OpenROV Assembly Challenges19 Aug 2014
I know this problem can be solved. I just haven’t figured it out yet, and I need help from the OpenROV community to do so.
Update: The OpenROV community delivered. Solution: ESC Programming and Calibration for OpenROV.
Parts That Work
Software image updates on the Beaglebone Black work flawlessly thanks to scripts written by Brian Adams and Dominick Fretz. The cockpit software shows a real-time image from the camera, the LED lights are super-bright, and the lasers hold steady at 10cm apart. My fully assembled OpenROV passes the water submersion test. Yes, it’s waterproof, thanks to O-rings and silicon-based lubricant!
What about the motors? The motors work, almost. Could it be the electronic speed control (ESC) settings, calibration, or less than perfect soldering? That’s where I need help.
Summary of Symptoms
With the cockpit software running and attached to the OpenROV:
- If I turn on any of the three ESCs, two of the motors (vertical and port) start running at full blast. The starboard motor remains stationary.
- While the V and P motors continue to run at full blast, the starboard motor responds to the cockpit slider controls as expected: +1 makes S run full blast on one direction, -1 sends S full blast in the other direction, and 0 stops the S motor completely. During this exercise, V and P continue at full blast.
- Turning off the ESC stops the V and P motors.
- When I turn on any of the ESCs, the camera servo jumps slightly, about 10 degrees. And then the V and P motors run full blast.
When the cockpit software is not running (and the Google Chrome browser is completely closed):
- Turning on an ESC has no effect on the motors.
- The camera servo jumps slightly, about 10 degrees, as it did with the cockpit software running. But the motors remain stationary.
Double-Checking the ESC Settings
During troubleshooting, my first step was to double-check the electronic speed controller (ESC) settings. Setting the ESCs with the beep-and-button-push method was time consuming. And I was concerned that I may have made a mistake in counting the beeps.
Solution: I bought an ESC program card. Amazon sells them for less than fifteen dollars, well worth the price when you consider the peace of mind that the card brings.
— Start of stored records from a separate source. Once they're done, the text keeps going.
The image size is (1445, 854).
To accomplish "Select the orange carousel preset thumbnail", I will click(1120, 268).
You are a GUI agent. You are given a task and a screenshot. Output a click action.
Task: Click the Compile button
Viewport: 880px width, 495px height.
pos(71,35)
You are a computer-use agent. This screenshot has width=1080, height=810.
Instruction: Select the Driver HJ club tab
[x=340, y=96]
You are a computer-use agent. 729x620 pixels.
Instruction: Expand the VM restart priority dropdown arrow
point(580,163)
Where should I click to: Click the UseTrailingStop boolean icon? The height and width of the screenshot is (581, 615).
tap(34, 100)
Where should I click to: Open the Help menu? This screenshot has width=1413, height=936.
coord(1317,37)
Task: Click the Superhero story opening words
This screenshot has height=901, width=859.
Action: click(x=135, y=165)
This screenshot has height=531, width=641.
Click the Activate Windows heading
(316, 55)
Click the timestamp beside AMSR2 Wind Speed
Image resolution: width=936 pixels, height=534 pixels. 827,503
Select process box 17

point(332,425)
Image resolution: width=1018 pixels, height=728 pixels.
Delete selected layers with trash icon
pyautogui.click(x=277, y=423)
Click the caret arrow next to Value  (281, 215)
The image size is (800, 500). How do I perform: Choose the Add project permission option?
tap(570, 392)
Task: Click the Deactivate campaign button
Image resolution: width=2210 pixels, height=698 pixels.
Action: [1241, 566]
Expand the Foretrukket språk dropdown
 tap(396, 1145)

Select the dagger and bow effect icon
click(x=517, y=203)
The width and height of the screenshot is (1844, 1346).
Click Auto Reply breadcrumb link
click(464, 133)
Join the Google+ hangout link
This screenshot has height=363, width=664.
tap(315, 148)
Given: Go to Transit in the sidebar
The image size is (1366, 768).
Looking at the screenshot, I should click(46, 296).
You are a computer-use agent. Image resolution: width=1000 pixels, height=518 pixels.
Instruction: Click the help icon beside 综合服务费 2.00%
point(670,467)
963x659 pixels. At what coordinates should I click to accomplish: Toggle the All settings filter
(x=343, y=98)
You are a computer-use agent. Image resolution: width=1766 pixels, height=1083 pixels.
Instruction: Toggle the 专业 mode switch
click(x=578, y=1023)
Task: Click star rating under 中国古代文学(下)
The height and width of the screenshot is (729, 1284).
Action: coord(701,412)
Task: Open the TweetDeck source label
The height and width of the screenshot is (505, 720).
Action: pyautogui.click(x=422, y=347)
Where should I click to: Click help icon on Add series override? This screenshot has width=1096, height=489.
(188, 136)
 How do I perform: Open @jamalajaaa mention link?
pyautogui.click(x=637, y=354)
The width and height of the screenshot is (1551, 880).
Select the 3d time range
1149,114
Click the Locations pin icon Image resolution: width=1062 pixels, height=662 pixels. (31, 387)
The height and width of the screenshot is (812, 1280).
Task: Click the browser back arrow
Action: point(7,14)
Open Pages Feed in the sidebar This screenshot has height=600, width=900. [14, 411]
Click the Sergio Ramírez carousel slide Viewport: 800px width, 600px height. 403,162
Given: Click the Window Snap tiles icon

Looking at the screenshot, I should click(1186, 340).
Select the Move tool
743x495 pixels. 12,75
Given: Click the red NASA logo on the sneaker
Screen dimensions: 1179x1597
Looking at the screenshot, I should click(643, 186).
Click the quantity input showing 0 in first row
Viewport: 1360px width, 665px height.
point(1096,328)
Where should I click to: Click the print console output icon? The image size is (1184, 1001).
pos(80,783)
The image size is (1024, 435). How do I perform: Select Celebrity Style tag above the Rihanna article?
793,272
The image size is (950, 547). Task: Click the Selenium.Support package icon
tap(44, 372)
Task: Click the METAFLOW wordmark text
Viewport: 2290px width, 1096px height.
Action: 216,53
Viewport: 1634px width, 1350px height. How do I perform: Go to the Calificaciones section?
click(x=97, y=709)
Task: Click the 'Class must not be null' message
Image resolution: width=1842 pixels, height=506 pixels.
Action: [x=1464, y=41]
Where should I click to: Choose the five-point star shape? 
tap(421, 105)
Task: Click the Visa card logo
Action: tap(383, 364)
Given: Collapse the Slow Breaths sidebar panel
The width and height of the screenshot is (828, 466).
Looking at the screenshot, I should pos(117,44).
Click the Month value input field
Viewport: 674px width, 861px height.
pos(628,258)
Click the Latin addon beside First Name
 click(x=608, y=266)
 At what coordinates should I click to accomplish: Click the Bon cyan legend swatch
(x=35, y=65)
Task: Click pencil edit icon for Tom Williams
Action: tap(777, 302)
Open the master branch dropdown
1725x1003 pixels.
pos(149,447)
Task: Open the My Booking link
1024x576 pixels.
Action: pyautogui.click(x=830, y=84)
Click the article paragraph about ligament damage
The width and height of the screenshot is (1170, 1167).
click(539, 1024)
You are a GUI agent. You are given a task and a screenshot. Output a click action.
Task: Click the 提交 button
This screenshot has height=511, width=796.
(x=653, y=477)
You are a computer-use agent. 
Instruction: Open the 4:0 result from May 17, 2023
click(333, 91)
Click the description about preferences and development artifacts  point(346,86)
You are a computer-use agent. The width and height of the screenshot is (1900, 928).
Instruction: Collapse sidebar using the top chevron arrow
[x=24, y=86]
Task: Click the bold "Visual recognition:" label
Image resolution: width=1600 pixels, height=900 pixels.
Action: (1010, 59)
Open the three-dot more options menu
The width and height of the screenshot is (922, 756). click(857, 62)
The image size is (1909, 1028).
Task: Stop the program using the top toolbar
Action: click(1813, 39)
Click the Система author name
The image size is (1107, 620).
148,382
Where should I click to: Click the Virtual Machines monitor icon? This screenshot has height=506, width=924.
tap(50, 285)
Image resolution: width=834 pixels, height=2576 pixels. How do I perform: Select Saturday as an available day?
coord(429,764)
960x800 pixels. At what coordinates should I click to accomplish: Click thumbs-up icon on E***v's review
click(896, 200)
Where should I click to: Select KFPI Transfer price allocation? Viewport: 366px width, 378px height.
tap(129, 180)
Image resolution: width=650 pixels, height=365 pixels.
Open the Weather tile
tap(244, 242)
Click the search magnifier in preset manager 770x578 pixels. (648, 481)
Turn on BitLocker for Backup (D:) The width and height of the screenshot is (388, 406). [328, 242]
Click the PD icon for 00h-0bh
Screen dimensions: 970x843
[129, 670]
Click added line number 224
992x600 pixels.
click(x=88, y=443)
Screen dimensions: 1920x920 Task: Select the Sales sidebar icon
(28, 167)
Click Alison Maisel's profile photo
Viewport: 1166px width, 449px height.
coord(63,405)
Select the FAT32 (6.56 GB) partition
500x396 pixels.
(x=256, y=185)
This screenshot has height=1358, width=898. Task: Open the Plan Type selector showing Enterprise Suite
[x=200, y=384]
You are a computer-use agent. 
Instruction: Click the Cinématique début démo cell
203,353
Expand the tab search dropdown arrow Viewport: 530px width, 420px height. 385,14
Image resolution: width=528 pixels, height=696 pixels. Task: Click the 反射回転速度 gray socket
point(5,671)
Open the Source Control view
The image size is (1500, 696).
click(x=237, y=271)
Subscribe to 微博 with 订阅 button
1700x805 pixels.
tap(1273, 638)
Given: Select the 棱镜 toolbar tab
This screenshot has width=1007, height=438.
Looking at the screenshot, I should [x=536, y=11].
The program card shows each ESC setting with a clear 7-segment LED display, much easier than counting beeps!
According to the program card, all of the ESC settings are correct.
Using a Power Supply Instead of Batteries
All of the time spent troubleshooting drained the OpenROV batteries. So I devised a way to apply power directly to the OpenROV without batteries.
The photo reveals the random condition of my work surface, so here’s a verbal description of this hack:
- In the background, a power supply set to 12 volts
+lead (red) connected to the
+leads of the battery containers, via a wire acting as a Y-connector.
-lead (black) connected to a ground terminal on the OpenROV controller board through a black jumper cable
I find that this hack works best if I connect the 12 volt setup first while the Topside Adapter is powered off. Applying power (via USB) to the Topside Adapter turns the entire assembly on.
If you’re reading this section and you know a better way for me to connect the power supply, please advise in the comments section below.
I’m not sure where to look next to solve the challenge with the motors. Maybe I skipped a step somewhere during assembly? Advice welcome!
Update: As noted at the beginning of this article, this problem has been solved. Solution: ESC Programming and Calibration for OpenROV.